*SELECTED EXCERPT*
The above discussions of various scholars should be enough to get someone started on an understanding of the Standard School of interpretation. Most other historians and researchers – Robbins, Rose, Ewen, Levack, Thomas, and so on – differ in detail but not in kind. True, the Devil, as it's often said, is in the details, and most of these scholars make a point out of disagreeing with each other in the areas where they do differ. Many of their mutual criticisms are valid, and are worth considering. But this is probably a very good place to make some summary observations, and then move on.

First, it is often thought – by specialists and non-specialists alike – that Paganism in Europe died out very early and very quietly, perhaps by the end of the fourth or fifth century. There could, then, be no real "survivals" into periods later than that. Thus, Medieval Witchcraft – and, even more to the point, modern Wicca – could not possibly be a Pagan remnant. But this is simply not so. Ramsay MacMullen has written a powerfully reasoned and meticulously documented book on the subject (Christianity & Paganism in the Fourth to Eighth Centuries) in which he proves, quite conclusively, that the European conversion to Christianity was nether quick nor painless, but prolonged, brutal, and violent. His logic and data, coming from an entirely different direction, support the present study in almost every detail.1 MacMullen traces the rise of Christian temporal power, at the expense of Pagans, up until the eighth century. Much of the research on this website picks up the story with the publication of the Canon Episcopi, about a century after where MacMullen leaves off; after fighting the war for nearly eight hundred years, it is scarcely surprising that the Christian denunciations of Paganism would not quickly die, nor is it surprising that the Pagans would still have pockets where they'd dug in their heels.

Second, there is the pervasive modern belief that the common people's idea of Witches was created by Christian theologians. The Churchmen are often held to have invented an image of Witchcraft which was then forced upon the minds of the people. This may or may not be true, or it may be true only in part. What is true, however, most assuredly, is this: the Churchmen's view of Witchcraft has been imposed upon the minds of modern historical scholars. Most scholars of the Standard School understand the words Witch and Witchcraft in exactly the way the Medieval Church wanted them to. If Witchcraft did have any sort of reality independent of the ecclesiastical definitions of it, these scholars view that reality as entirely irrelevant to their subject – and quite candidly admit as much. (Recall Trevor-Roper's comment: "Such beliefs are universal, in time and place, and in this essay I am not concerned with them." He's not the only scholar to say such things.) The Standard School, the Medieval demonologists, and modern extremists such as Montague Summers, all use exactly the same definitions of Witchcraft. They disagree only on how much of it actually happened.

*EXERCISE AIM*
Repeat, word for word, everything from "The above discussions" down to "then move on." in the passage on the Standard School of witchcraft scholarship. None of the items have any bearing on this text.

*STORED RECORDS*
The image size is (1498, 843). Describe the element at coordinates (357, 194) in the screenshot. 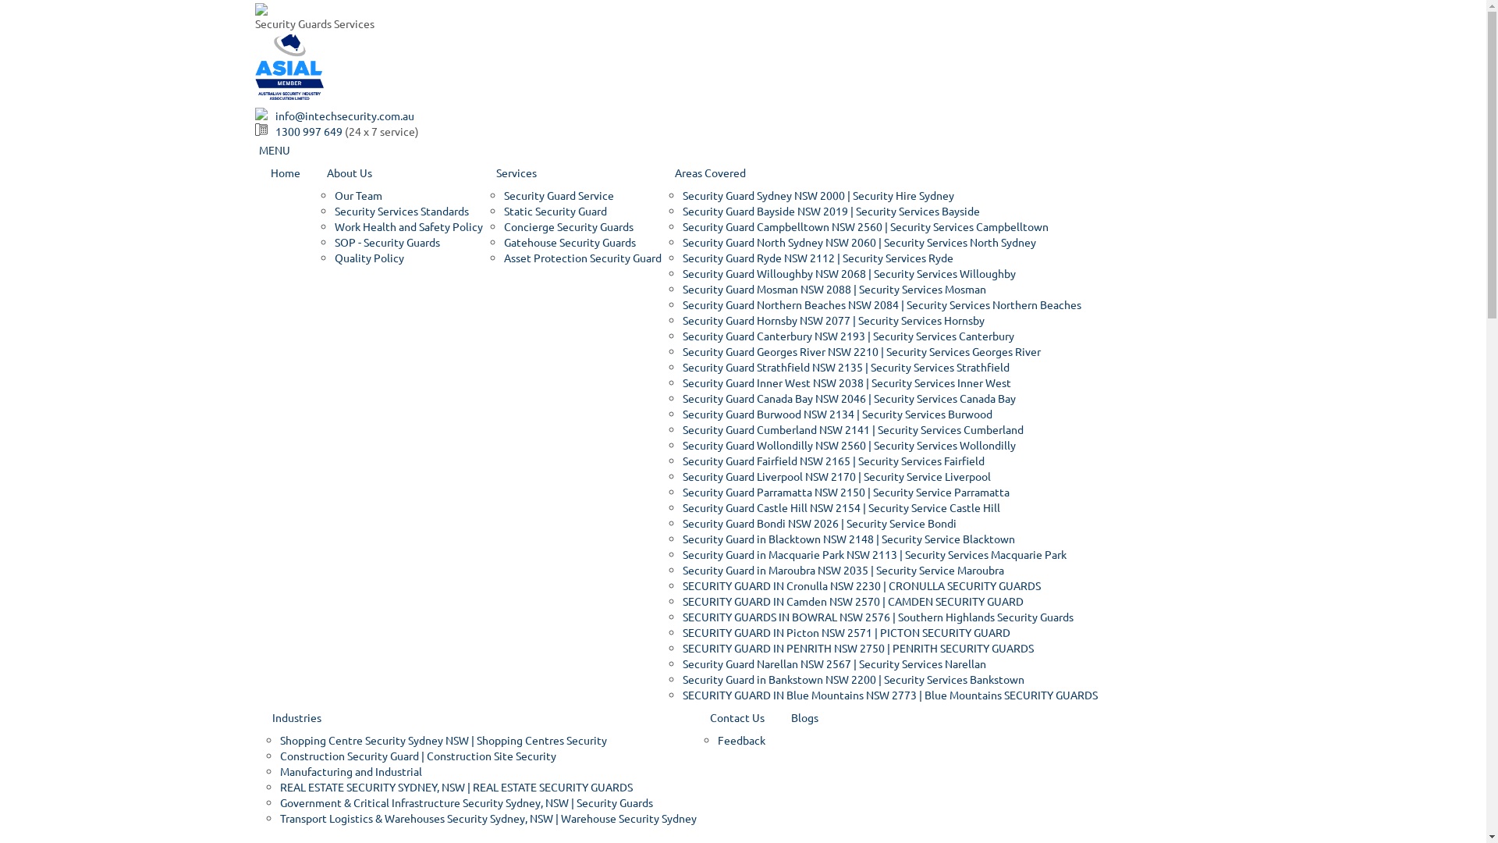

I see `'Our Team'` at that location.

---

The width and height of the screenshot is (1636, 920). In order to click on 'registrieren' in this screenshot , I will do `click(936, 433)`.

---

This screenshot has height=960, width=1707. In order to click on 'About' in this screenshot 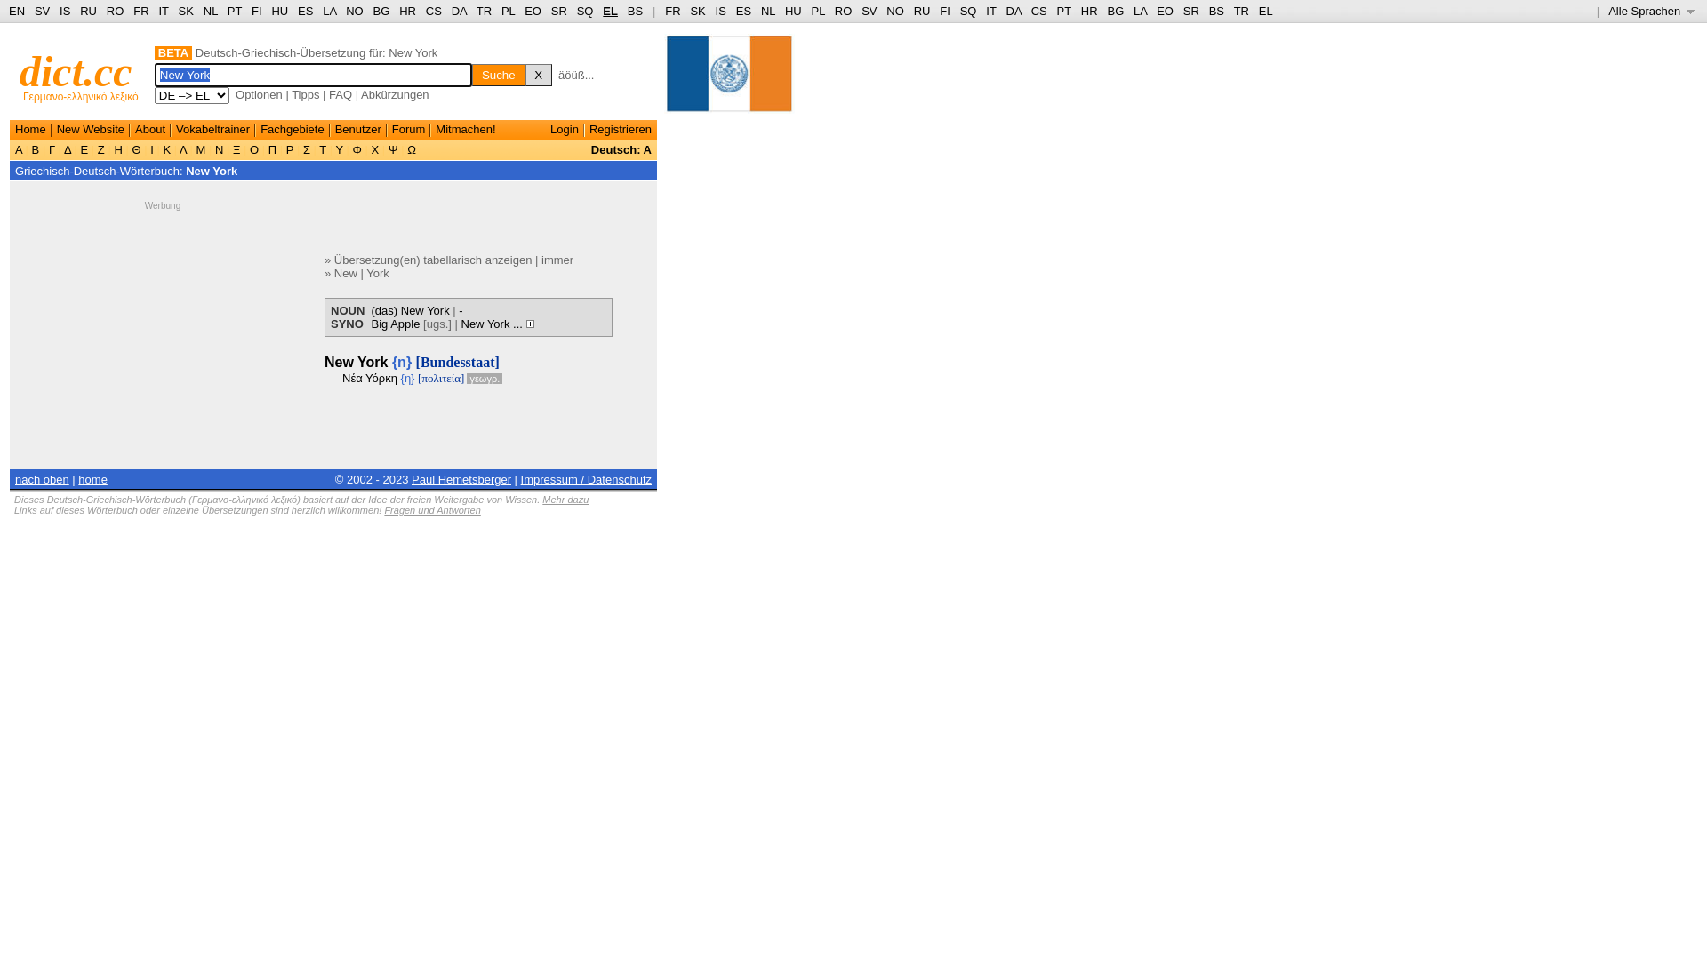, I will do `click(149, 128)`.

*EXERCISE SOLUTION*
The above discussions of various scholars should be enough to get someone started on an understanding of the Standard School of interpretation. Most other historians and researchers – Robbins, Rose, Ewen, Levack, Thomas, and so on – differ in detail but not in kind. True, the Devil, as it's often said, is in the details, and most of these scholars make a point out of disagreeing with each other in the areas where they do differ. Many of their mutual criticisms are valid, and are worth considering. But this is probably a very good place to make some summary observations, and then move on.